* Given entries

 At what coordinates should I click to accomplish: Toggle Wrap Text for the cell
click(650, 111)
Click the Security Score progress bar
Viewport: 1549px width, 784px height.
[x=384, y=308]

* Problem to solve
Reproduce all of the records exactly.

* Output of the task
 At what coordinates should I click to accomplish: Toggle Wrap Text for the cell
click(650, 111)
Click the Security Score progress bar
Viewport: 1549px width, 784px height.
[x=384, y=308]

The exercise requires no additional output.